The murder of Virginia Muslim teen Nabra Hassanen during the holy month of Ramadan has many of you asking questions. Here are the answer to some of the most common questions we're seeing, and what we know so far:
Was this a hate crime?
Fairfax County Police said they don't have any evidence that points to a hate crime. They said Nabra's accused killer, 22-year-old Darwin Martinez Torres, was violent with road rage.
However, Fairfax County's prosecutor said he's not ruling out hate as a motive.
Some sources report Nabra's father, Mahmoud Hassanen, said he thinks his daughter was attacked for being Muslim.
CAIR, the Council on American Islamic Affairs, is urging police to look thoroughly into it. On Tuesday, religious leaders from Nabra's community held a news conference at which they said they trust the police and trust they'll do the right thing. Nabra's father stood by them.
Why were Nabra Hassanen and her teenage friends out walking at 3:40 a.m. Sunday?
Nabra was walking with a group of friends back to the All Dulles Area Muslim Society— or ADAMS Center—after getting a bite at McDonald's.
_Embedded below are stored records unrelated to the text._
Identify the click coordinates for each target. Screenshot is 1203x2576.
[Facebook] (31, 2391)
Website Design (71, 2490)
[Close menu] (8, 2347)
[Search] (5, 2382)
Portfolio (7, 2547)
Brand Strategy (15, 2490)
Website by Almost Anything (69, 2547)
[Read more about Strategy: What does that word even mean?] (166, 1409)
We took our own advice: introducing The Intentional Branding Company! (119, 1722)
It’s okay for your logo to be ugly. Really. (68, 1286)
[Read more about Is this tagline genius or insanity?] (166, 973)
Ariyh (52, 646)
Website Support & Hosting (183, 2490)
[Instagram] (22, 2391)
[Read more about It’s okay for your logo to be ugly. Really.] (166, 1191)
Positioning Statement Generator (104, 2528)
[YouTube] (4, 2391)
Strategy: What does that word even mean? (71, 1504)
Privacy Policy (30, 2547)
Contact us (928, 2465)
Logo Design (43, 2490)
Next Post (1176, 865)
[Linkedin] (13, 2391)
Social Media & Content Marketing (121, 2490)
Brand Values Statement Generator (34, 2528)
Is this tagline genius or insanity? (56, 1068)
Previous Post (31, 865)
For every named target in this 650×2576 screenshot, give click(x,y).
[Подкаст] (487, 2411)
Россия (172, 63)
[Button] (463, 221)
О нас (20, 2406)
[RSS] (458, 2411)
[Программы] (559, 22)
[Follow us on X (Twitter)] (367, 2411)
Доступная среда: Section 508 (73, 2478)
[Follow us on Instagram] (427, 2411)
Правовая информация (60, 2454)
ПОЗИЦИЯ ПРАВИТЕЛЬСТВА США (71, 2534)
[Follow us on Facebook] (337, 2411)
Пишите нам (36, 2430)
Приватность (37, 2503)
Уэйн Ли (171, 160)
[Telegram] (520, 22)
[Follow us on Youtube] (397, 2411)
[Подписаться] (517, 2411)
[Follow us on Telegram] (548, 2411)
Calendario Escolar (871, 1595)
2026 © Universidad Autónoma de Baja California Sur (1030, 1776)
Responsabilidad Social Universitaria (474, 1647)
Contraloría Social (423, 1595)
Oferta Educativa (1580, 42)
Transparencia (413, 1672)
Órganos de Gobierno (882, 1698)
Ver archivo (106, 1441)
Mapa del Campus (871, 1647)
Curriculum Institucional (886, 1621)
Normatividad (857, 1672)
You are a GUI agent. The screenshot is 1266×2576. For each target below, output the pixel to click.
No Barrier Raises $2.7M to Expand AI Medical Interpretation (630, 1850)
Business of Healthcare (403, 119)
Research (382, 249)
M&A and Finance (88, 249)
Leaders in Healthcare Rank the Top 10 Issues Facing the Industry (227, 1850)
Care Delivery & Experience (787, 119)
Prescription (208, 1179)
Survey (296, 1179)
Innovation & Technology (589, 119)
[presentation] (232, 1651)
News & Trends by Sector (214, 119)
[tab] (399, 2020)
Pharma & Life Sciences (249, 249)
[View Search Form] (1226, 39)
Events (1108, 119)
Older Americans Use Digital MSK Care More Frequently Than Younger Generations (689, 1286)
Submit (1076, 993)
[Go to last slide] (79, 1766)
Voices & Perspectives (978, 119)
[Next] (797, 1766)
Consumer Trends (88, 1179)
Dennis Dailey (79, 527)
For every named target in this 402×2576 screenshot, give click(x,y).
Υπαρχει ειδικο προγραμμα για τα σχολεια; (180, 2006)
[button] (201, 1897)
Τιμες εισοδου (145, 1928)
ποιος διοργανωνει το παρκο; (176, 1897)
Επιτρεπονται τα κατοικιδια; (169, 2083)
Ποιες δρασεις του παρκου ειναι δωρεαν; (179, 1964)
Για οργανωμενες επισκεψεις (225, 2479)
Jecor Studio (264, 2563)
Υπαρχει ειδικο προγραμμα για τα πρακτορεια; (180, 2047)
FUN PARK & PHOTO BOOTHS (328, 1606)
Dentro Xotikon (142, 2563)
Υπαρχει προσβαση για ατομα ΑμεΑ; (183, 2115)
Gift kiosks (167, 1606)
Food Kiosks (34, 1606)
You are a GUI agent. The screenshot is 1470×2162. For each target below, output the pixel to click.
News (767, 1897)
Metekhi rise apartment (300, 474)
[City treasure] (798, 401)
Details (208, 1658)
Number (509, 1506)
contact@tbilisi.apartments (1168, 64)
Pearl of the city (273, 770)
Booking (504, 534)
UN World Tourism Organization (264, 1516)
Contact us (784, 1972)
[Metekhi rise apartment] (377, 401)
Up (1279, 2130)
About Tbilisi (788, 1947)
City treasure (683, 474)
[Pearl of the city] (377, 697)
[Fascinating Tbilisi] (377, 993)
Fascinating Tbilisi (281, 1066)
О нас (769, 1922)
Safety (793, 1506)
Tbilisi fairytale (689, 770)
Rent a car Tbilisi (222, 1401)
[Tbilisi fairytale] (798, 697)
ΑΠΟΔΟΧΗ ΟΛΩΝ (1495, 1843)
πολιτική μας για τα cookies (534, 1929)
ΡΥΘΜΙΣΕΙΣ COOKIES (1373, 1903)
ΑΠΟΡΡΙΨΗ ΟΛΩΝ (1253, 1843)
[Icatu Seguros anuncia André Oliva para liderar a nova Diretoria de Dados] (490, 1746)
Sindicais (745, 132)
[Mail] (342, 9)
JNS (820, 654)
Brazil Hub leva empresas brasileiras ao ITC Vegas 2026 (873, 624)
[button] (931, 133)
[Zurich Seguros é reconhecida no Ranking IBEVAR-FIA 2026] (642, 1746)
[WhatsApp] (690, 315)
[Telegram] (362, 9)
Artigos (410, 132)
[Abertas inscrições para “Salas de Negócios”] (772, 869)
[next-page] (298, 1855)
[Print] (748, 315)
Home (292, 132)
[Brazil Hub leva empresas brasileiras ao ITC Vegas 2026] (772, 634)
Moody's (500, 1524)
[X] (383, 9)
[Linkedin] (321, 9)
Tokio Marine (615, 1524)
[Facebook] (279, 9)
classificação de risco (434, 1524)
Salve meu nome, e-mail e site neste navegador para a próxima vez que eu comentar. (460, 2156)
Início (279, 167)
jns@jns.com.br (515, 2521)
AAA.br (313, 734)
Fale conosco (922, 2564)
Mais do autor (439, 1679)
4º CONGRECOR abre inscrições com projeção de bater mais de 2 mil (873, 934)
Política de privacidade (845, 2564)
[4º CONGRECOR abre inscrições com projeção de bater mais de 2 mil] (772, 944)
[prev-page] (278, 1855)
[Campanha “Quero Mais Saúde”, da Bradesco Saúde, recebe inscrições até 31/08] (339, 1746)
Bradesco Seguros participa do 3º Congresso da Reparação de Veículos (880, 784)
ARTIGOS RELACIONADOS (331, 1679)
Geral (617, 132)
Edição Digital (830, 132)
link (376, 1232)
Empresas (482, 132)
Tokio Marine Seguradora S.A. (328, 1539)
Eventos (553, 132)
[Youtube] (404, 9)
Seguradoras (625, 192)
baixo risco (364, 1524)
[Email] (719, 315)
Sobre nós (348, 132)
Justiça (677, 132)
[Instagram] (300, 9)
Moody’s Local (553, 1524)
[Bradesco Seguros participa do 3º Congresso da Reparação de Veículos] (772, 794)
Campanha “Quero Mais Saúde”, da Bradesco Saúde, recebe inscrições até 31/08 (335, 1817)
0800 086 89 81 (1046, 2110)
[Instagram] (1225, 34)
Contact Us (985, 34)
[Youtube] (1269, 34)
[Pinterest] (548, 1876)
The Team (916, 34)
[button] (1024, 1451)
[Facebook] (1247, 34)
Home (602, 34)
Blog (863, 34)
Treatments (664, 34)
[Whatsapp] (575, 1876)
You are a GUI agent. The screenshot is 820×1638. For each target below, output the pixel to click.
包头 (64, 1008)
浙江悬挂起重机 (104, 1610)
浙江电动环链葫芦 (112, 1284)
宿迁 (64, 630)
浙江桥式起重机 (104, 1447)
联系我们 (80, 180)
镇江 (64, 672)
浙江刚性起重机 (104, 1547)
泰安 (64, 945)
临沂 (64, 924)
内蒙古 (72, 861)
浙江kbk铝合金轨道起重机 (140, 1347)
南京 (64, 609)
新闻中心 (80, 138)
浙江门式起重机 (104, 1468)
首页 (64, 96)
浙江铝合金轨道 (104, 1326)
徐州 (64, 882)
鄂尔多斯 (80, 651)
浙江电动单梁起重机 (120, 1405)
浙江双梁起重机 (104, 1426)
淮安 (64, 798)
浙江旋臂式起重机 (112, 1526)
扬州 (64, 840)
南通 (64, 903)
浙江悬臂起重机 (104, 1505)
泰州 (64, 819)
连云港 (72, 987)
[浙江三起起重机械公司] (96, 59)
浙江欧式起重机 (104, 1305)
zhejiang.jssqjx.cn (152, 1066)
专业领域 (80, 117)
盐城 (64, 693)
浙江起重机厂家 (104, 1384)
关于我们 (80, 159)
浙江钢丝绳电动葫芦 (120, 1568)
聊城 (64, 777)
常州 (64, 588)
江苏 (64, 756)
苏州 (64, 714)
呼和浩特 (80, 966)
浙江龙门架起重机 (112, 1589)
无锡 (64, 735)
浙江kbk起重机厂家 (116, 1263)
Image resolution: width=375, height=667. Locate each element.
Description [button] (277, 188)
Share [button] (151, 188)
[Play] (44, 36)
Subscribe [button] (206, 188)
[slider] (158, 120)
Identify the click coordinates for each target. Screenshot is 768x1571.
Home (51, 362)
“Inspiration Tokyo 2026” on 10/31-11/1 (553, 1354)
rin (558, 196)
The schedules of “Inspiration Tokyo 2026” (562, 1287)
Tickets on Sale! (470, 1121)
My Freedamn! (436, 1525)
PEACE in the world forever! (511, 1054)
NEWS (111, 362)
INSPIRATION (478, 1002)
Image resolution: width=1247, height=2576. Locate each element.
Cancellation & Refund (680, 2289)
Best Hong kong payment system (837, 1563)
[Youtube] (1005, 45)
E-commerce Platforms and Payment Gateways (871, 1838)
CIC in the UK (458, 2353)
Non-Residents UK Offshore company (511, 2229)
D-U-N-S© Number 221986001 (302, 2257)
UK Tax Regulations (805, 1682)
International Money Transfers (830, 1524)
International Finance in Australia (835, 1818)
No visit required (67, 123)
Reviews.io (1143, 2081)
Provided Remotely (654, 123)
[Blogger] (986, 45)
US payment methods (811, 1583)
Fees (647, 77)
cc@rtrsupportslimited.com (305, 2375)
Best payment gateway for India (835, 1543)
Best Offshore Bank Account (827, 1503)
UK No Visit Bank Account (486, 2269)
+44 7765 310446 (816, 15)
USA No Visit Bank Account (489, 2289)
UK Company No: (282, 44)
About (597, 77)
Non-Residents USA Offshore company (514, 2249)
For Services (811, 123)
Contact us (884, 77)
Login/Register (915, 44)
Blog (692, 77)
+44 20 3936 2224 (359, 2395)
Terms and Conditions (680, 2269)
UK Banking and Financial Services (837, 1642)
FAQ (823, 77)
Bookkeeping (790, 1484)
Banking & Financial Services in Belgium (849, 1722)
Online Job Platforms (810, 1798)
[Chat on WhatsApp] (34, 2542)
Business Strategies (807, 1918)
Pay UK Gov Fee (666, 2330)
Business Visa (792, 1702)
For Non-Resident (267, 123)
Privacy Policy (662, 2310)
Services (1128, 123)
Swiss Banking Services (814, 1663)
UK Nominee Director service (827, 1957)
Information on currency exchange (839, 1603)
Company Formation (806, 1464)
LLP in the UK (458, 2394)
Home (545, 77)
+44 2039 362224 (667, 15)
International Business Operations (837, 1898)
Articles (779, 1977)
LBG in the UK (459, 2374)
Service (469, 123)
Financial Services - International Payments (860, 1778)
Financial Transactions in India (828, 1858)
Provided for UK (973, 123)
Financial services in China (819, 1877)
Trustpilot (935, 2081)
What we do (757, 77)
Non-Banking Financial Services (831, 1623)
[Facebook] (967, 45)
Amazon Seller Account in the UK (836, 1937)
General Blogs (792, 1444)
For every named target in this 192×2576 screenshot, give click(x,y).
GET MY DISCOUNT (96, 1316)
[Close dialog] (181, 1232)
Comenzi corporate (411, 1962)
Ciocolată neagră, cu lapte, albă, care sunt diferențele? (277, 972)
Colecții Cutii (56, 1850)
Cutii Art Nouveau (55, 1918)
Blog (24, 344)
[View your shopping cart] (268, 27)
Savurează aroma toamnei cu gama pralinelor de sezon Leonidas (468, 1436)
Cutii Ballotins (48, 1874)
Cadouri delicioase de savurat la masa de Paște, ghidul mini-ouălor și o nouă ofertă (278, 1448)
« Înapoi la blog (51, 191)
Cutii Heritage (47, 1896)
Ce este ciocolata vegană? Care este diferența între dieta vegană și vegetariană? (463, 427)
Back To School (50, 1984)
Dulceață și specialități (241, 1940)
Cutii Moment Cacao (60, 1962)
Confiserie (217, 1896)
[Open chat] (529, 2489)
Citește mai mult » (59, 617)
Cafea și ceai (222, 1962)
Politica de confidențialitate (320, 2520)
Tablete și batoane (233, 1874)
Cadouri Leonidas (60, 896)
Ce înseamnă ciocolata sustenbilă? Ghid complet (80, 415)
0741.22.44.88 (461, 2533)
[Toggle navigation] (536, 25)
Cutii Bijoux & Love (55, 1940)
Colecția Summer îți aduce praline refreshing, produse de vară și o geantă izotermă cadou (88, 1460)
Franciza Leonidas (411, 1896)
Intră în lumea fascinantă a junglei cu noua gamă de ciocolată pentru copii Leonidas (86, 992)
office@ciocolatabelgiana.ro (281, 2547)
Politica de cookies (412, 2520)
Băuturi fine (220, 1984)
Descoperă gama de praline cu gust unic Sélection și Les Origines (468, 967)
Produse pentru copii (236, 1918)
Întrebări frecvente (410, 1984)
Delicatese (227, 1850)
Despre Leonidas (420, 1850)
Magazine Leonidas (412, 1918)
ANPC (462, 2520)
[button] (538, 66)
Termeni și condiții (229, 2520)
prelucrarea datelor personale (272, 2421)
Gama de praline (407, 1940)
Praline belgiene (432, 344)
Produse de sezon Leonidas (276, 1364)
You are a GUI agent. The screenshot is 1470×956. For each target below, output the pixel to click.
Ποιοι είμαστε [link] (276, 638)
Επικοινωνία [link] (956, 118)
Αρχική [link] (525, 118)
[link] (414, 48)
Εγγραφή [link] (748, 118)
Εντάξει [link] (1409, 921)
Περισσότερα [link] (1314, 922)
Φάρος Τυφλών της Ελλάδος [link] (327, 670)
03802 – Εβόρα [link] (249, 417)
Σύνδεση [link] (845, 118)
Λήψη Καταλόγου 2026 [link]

It was during the last few days of Ramadan when it's encouraged for children to stay up late and pray all night. The kids were likely eating a pre-dawn meal called suhoor, before the sun rises and their fast begins.
What do we know about the man police say killed Nabra, 22-year-old Darwin Martinez Torres?
He lives in Loudoun County. He's from El Salvador. The day after Nabra was killed, Immigrations and Customs Enforcement confirmed it launched a detainer against Torres. That usually happens to people who are arrested and believed to be in the country illegally or have violated the terms of their legal status.
Didn't Torres take Nabra and put her in his car? Why isn't he facing abduction charges?
Fairfax County Police did say "Torres took Nabra in his car to a second location nearby in Loudoun County." Fairfax County's prosecutor said they are investigating to see whether they will charge Torres with anything else.
Why Nabra? She was with a group of more than a dozen teens.
Police said Torres chased the group with a baseball bat and was able to reach Nabra. The Washington Post reports that Nabra's mother said a detective told her Nabra had tripped over the abaya she was wearing and fell to the ground just before Torres struck her with the bat.